Der Streitwert beträgt 25 000,00 DM.
Gründe
I.
Die Antragstellerin vermietet mobile Krane.
Da einige Kunden der Antragstellerin die Auffassung vertreten, dass die von der Antragstellerin erbrachten Leistungen als Bauleistungen im Sinne des § 48 EStG einzuordnen seien, und deshalb von der Antragstellerin die Vorlage einer Freistellungsbescheinigung nach § 48 b EStG verlangen, hat die Antragstellerin bei dem Antragsgegner die Erteilung einer Freistellungsbescheinigung gemäß § 48 b Abs. 1 EStG beantragt.
Diesen Antrag hat der Antragsgegner mit Bescheid vom 6. Dezember 2001 abgelehnt. Zur Begründung hat er ausgeführt, die Voraussetzungen des § 48 b Abs. 1 EStG lägen nicht vor, weil die Antragstellerin angemeldete bzw. festgesetzte und fällige Steuern überwiegend nur als Reaktion auf Vollstreckungsmaßnahmen zahle und immer wieder Vollstreckungsverfahren hervorrufe. Außerdem sei die Antragstellerin ihrer Verpflichtung zur pünktlichen Abgabe der Steuererklärungen nicht nachgekommen.
Über den hiergegen mit Schriftsatz vom 12. Dezember 2001 eingelegten Einspruch hat der Antragsgegner bisher noch nicht entschieden.
Mit ihrem am 13. Dezember 2001 beim Finanzgericht Berlin eingegangenen Schriftsatz beantragt die Antragstellerin,
dem Antragsgegner im Wege der einstweiligen Anordnung aufzugeben, der Antragstellerin gemäß § 48 b Abs. 1 EStG eine Freistellungsbescheinigung zu erteilen,
hilfsweise,
dem Antragsgegner aufzugeben, die Freistellungsbescheinigung vorläufig für die Dauer des Rechtsbehelfsverfahrens gegen den Ablehnungsbescheid vom 6. Dezember 2001 zu erteilen.

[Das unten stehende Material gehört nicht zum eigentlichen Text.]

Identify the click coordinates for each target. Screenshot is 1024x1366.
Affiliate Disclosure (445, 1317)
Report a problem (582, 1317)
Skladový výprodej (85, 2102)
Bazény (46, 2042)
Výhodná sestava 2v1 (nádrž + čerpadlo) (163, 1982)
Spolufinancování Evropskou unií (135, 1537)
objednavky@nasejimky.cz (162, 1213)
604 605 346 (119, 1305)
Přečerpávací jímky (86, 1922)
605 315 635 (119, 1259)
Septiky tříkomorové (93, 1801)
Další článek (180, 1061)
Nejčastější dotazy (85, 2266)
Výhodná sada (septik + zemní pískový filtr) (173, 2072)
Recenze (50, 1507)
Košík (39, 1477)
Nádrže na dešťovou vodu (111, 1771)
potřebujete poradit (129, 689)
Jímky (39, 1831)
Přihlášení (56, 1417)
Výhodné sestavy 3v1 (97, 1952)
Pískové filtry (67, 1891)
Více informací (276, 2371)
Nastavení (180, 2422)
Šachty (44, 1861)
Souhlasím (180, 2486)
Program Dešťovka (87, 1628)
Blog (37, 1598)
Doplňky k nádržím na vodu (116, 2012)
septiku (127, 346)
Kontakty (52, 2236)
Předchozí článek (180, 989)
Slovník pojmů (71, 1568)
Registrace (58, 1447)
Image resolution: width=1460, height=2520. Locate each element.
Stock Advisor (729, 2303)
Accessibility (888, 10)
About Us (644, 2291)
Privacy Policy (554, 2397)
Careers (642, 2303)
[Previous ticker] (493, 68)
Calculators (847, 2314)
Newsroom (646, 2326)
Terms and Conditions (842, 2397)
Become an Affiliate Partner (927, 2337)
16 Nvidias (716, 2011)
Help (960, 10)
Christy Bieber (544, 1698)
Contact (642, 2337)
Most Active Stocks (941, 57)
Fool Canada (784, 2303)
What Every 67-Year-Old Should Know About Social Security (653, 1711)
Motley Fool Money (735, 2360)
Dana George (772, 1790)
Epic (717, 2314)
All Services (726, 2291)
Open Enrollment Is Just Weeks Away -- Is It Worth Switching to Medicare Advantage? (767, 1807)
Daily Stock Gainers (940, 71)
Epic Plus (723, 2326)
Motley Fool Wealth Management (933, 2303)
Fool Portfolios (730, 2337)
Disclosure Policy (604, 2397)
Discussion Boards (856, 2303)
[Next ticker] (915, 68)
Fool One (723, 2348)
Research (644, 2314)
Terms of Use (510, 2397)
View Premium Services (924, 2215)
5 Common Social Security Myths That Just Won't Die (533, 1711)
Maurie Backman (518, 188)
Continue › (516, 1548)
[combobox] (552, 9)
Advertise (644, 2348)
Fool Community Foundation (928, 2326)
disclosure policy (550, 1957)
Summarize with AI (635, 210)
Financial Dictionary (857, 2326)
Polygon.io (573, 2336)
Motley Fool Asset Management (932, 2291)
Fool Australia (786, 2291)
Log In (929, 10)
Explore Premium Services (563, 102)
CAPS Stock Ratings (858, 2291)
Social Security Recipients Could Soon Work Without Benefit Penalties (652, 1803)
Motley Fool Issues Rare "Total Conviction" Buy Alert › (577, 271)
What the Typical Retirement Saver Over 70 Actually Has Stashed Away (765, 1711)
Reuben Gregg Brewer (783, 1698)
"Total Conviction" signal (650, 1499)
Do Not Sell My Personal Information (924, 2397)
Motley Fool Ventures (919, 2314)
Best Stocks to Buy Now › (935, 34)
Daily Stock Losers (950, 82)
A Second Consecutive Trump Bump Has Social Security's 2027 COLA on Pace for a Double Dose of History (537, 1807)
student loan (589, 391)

Zur Begründung trägt die Antragstellerin im Wesentlichen Folgendes vor:
Unabhängig davon , ob es sich bei den von ihr erbrachten Leistungen tatsächlich um Bauleistungen im Sinne des § 48 Abs. 1 EStG handele, benötige sie die streitige Freistellungsbescheinigung unbedingt für die Fortsetzung ihres Gewerbebetriebes. Denn die Auftraggeber würden die Erteilung von Aufträgen davon abhängig machen, dass sie diesen eine entsprechende Freistellungsbescheinigung vorlege. Zum Nachweis dieses Vortrags reicht die Antragstellerin Ablichtungen verschiedener entsprechender Schreiben ihrer Auftraggeber vor.
Dementsprechend sei die Entscheidung über die Erteilung der Freistellungsbescheinigung eilbedürftig, weil sie ohne die betreffende Freistellungsbescheinigung keine Aufträge mehr erhalten würde.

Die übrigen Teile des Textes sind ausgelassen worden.